Huang Renxun said that by scheduling his time reasonably, he can focus on the most important things for him: helping employees grow and develop.

"I spend my mornings like this every day," he said, "doing the most important things first. Even before I go to work, my day has already been successful. I have completed the most important job and can spend the rest of the day helping others. When people apologize for interrupting me, I always say, 'I have plenty of time.' And I really do have enough time."

Experts unanimously agree that people usually do not allocate enough time for their top tasks. Rainer Strack, a senior partner at Boston Consulting Group, said in an interview with Make It in January, adding that this can lead to unhappiness, stress, and fatigue.

To solve this problem, Strack suggests writing down your daily activities and rating them from 1 to 10 based on their importance and satisfaction. Then think about how much time you actually spend on each activity each week.

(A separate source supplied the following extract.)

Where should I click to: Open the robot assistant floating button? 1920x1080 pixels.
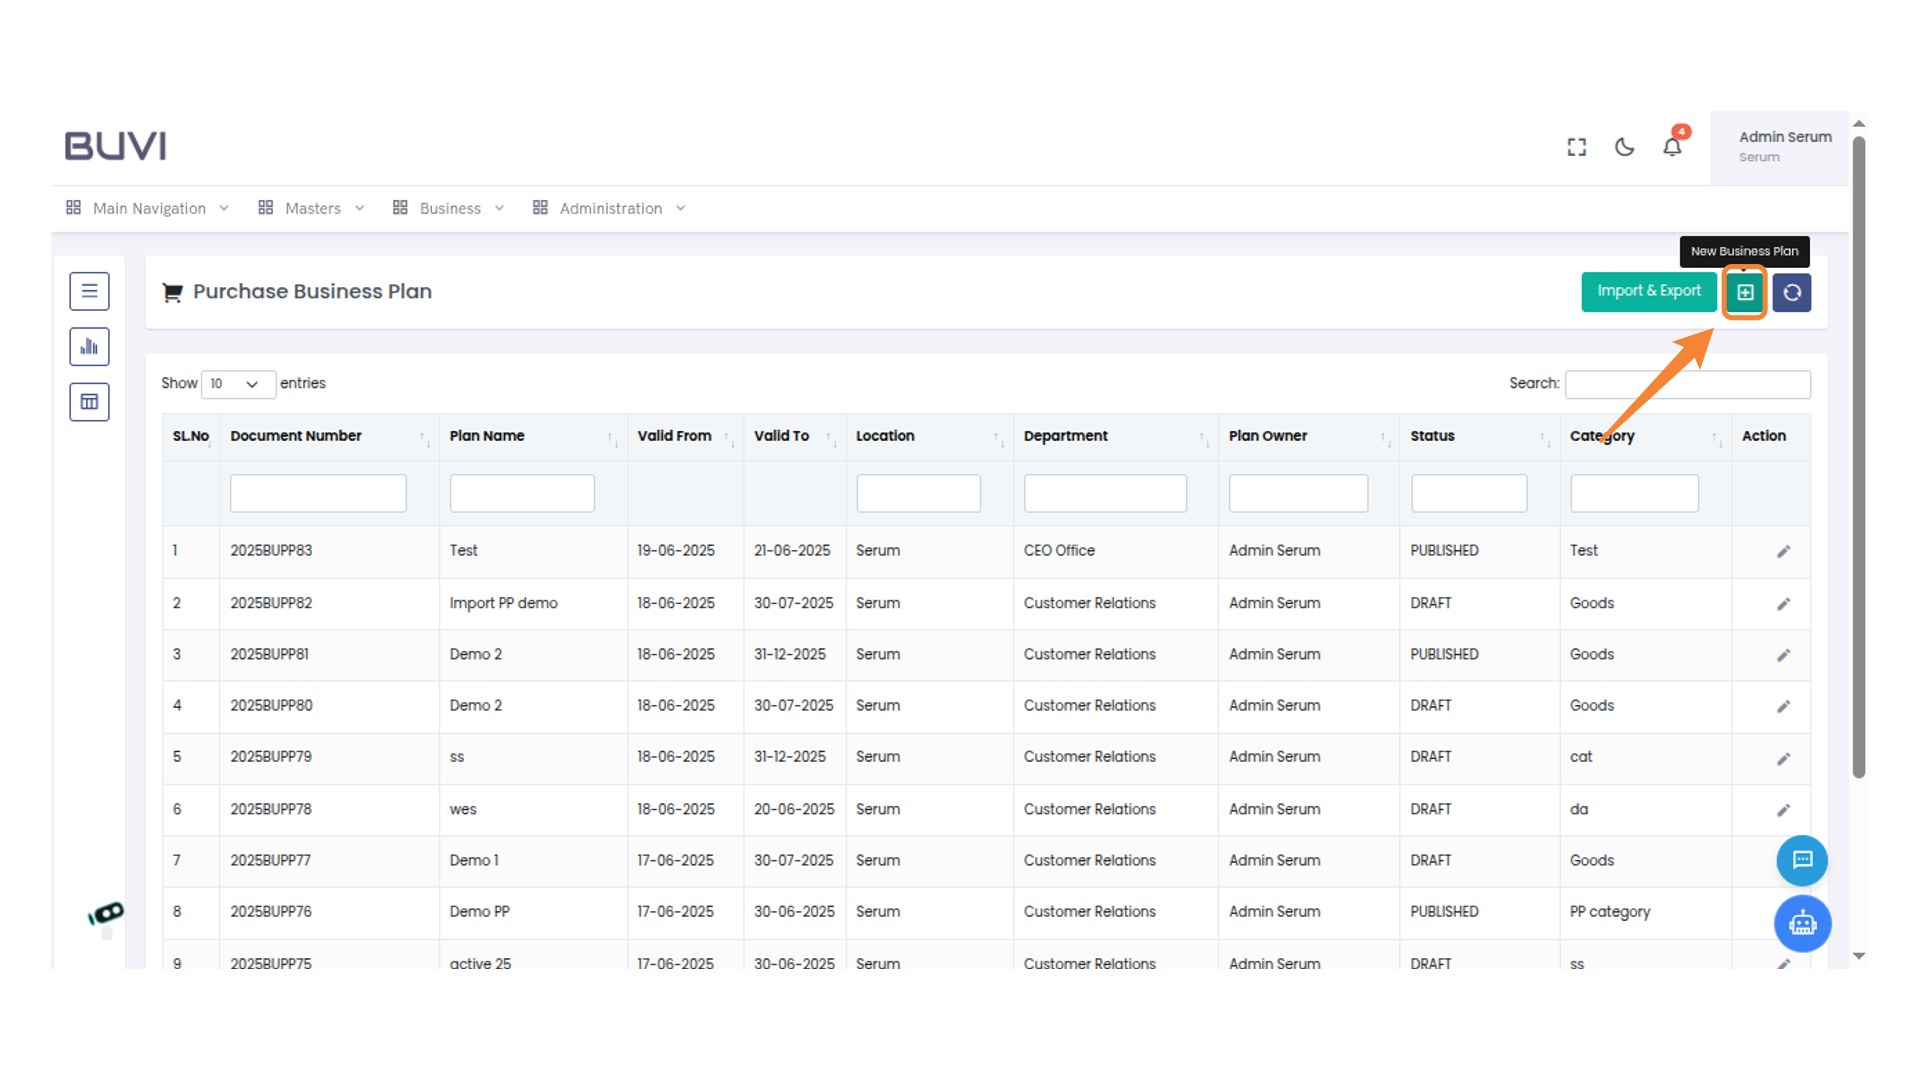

Strack said that if you find your passion being ignored, make some necessary changes to your daily life.

Find a skill that you are willing to perfect in your lifetime.

Since its founding 31 years ago, Nvidia has grown into a technology giant, providing support to companies such as Apple, Microsoft, Google, Tesla, and OpenAI.

Huang Renxun is the only CEO of the company and faces multiple obstacles: the company's first graphics processing unit nearly bankrupted it, and many of the collaborations and licensing agreements he reached during this process ended in failure.

Nevertheless, under his leadership, Nvidia became one of the few companies in the world with a market cap of over $3 trillion last week.

In the final piece of advice of his graduation speech, Huang Renxun showed his determination to persist. "You may find your Nvidia. I hope you will see setbacks as new opportunities," Huang Renxun told graduates, adding that intelligence is not the most important thing, and the ability to endure pain and torture is.

He expects graduates to find a skill and dedicate their lifetime to refining and honing it.

Finally, he reminded graduates to prioritize their own lives because there are too many things happening in the world and too many things to do, but prioritizing their own lives will provide sufficient time to accomplish their careers.

Reference link: https://www.cnbc.com/amp/2024/06/15/nvidia-ceo-one-of-my-most-profound-learnings-came-from-a-gardener.html

Editor/Somer

The translation is provided by third-party software.